_ACTION ITEM_. Repeat, word for word, each of the records shown below, without their pictures.

Data items:
-=-=-

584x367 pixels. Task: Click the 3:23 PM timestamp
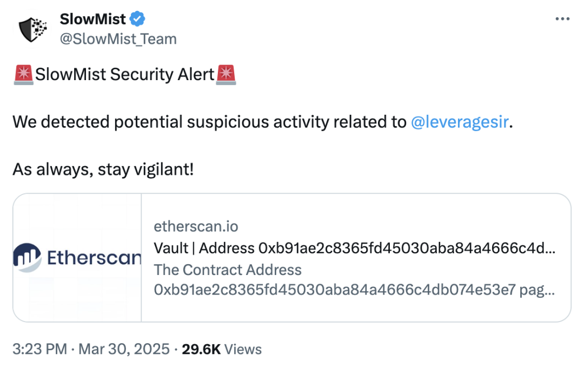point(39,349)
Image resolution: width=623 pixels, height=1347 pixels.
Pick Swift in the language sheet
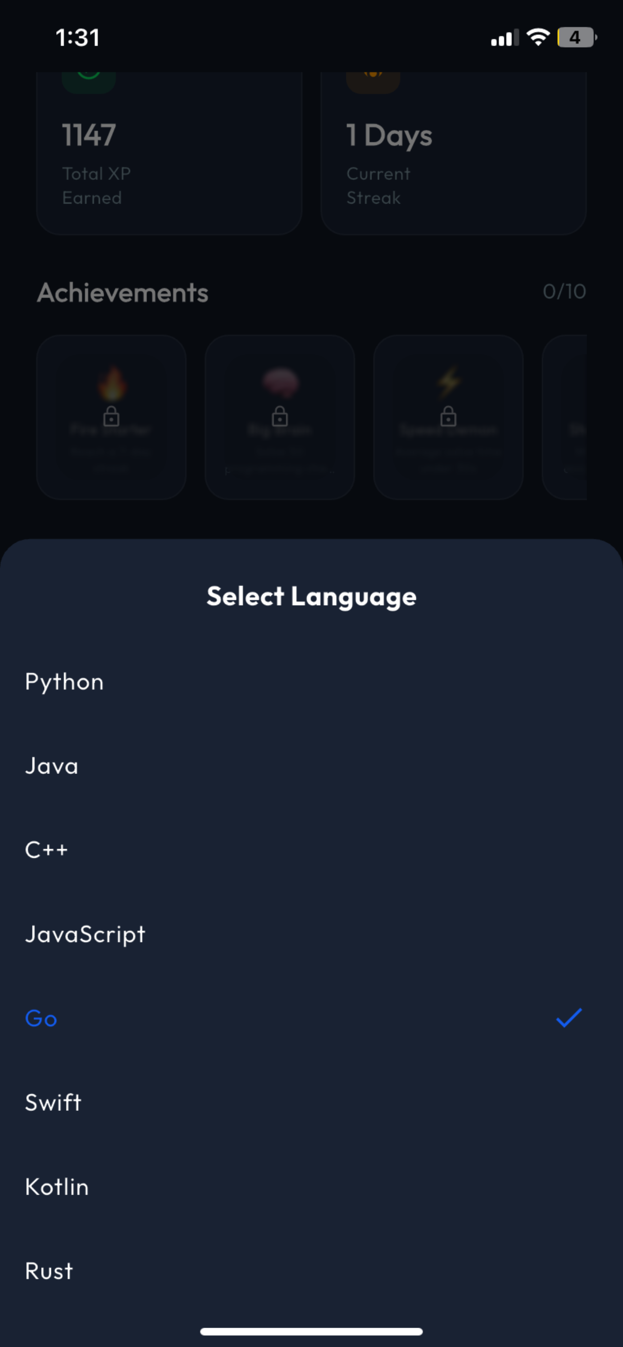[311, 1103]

-=-=-

_ANSWER BELOW_.
584x367 pixels. Task: Click the 3:23 PM timestamp
point(39,349)
Image resolution: width=623 pixels, height=1347 pixels.
Pick Swift in the language sheet
[311, 1103]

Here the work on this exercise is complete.